This repository contains the official code for ACL 2024 paper "Representation Learning with Conditional Information Flow Maximization".
This paper introduces an information-theoretic representation learning framework CIFM to extract noise-invariant sufficient representations for the input data and target task. It promotes the learned representations have good feature uniformity and sufficient predictive ability, which can enhance the generalization of pre-trained language models (PLMs) for the target task.
Experiments on 13 language understanding benchmarks demonstrate that CIFM achieves better performance for classification and regression, and the learned representations are more sufficient, robust and transferable.
- [Sep 2024]: Added support for the multi-task version of CIFM.
- [Aug 2024]: Code is available on GitHub.
- [Jun 2024]: Paper is available on arXiv.
- [May 2024]: Paper is accepted by ACL 2024 (main conference).
- Clone the repository
git clone https://github.com/zerohd4869/CIFM.git
cd ./CIFM
- Download the data and pre-trained model parameters
Download 13 datasets mentioned in the paper from here, and extract the files into the /CIFM/data/
directory.
This repo already contains 7 of these datasets by default, so this step is optional.
Download the roberta-base
model parameters from here and place them in the /CIFM/ptms/roberta-base/
directory.
CIFM is a backbone-free representation learning method.

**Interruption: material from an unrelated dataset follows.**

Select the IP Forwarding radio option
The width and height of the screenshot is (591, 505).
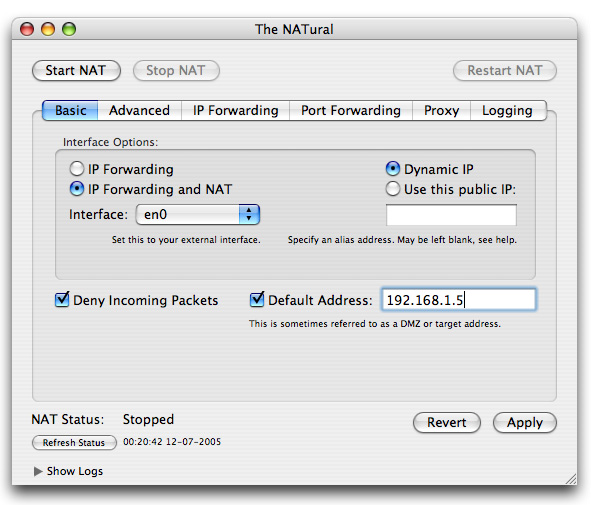pos(77,169)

When using it, you could choose an appropriate backbone model and initialized parameter checkpoints for your task or dataset.
- Install dependencies
# env: Python 3.7.16, Tesla A100 80GB
pip install -r cifm_requirements.txt
- Run examples
For classification:
# EmojiEval dataset
nohup bash script/run_train_emojieval.sh > cifm_roberta_emojieval.out &
# EmotionEval dataset
nohup bash script/run_train_emotioneval.sh > cifm_roberta_emotioneval.out &
# HatEval dataset
nohup bash script/run_train_hateval.sh > cifm_roberta_hateval.out &
# IronyEval dataset
nohup bash script/run_train_ironyeval.sh > cifm_roberta_ironyeval.out &
# OffensEval dataset
nohup bash script/run_train_offenseval.sh > cifm_roberta_offenseval.out &
# SentiEval dataset
nohup bash script/run_train_sentieval.sh > cifm_roberta_sentieval.out &
# StanceEval dataset
nohup bash script/run_train_stanceeval.sh > cifm_roberta_stanceeval.out &
# ISEAR dataset
nohup bash script/run_train_isear.sh > cifm_roberta_isear.out &
# MELD dataset
nohup bash script/run_train_meld.sh > cifm_roberta_meld.out &
# GoEmotions dataset
nohup bash script/run_train_goemotions.sh > cifm_roberta_goemotions.out &
For regression:
# STS-B dataset
nohup bash script/run_train_sbsb.sh > cifm_roberta_stsb.out &
# CLAIRE dataset
nohup bash script/run_train_claire.sh > cifm_roberta_claire.out &
# EmoBank dataset
nohup bash script/run_train_emobank.sh > cifm_roberta_emobank.out &
Apply for a new task/dataset
-
Data preparation and loading script. Download the new dataset (take
NewDataset
as an example) and place the unzip files in the/CIFM/data/
directory. Add the label information of this dataset to the dictionary fileCIFM/data/task2label.json
. Then, refer to the template/CIFM/datasets/new_dataset_script.py
to write the corresponding reading script for the dataset and place the file in the/CIFM/datasets/
directory. Also, add the dataset and task information to the fileCIFM/task.py
at the corresponding location. -
Refer to the Quick Start section above to write the corresponding sh script and run it.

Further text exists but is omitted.